I experience some very weird hard lockups when running my OpenCL kernel on GPU. On CPU it runs correctly and gives out the correct results. On GPU sometimes it runs correctly while sometimes it completely hangs the system to a point that it requires a reboot. Strange thing is that this apparently is dependent on the global_work_size and sometimes with a larger global work size, the program does not crash, while with smaller global work size it hangs.
The kernel overall does one read and five writes from/to global memory.

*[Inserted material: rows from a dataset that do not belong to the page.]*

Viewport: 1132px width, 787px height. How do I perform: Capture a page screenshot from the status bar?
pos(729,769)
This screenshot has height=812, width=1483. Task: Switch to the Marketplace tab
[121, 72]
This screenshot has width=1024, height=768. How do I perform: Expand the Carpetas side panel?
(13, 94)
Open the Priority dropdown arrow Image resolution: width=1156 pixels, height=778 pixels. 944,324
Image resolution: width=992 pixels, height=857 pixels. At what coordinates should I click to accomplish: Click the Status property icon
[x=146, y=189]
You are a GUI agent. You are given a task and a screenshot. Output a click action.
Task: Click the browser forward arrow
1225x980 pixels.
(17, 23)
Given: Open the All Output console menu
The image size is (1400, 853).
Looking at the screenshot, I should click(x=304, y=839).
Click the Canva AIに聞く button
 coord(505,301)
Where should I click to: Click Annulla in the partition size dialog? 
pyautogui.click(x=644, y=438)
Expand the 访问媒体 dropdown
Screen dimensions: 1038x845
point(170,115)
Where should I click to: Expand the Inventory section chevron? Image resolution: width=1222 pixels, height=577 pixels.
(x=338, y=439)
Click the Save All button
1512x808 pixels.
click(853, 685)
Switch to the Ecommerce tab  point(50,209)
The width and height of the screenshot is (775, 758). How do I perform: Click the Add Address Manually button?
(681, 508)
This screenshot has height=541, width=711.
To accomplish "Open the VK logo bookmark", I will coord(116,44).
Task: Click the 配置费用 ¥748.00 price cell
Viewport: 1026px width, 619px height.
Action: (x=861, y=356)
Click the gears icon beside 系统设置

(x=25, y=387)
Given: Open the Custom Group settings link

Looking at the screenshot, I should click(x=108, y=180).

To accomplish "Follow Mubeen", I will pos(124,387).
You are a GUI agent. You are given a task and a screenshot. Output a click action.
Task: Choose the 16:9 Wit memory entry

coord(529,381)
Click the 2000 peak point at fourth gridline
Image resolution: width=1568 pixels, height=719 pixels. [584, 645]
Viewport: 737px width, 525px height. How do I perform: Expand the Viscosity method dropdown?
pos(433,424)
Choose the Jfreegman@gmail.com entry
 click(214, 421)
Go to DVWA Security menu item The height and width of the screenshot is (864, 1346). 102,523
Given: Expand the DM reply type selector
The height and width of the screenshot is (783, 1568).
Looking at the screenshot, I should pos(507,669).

The rest consists of arithmetic/bitwise operations on local uint4s (I mean __private ones I believe).
Since there is no SKA for linux and my debugging abilities are limited, I tried commenting out code to find out what exactly causes the problem, however the behavior is rather erratic and global worksize-dependent. Basically the hangs occur once a certain number of bitwise/arithmetics are performed on local variables.
My grid is 1-dimensional one and I provide NULL as local_work_size parameter so that OpenCL should choose the most appropriate value depending on the registers pressure and stuff like that. My theory is that for some reason, the OpenCL implementation does not properly calculate the register usage, thus the local work size is not being calculated properly and that leads to hard lockups (?!?).
Anyway, indeed I solved the problem by providing a hardcoded local_work_size value (chosen so that the global_work_size is divisible by that). Of course, performance dropped by about 20-30% due to that, yet that's acceptable to me.
I am using Radeon HD4670 and I am wondering whether this is OpenCL-related issue or hardware one. I will buy a 6870 card in the next 1-2 weeks and will do some testing to see whether this could be reproduced on that hardware as well.
I can post the kernel code, it's just about 100-200 lines, however the host code needed to properly setup all the parameters is much more than that. I can try to write a simplified test case though.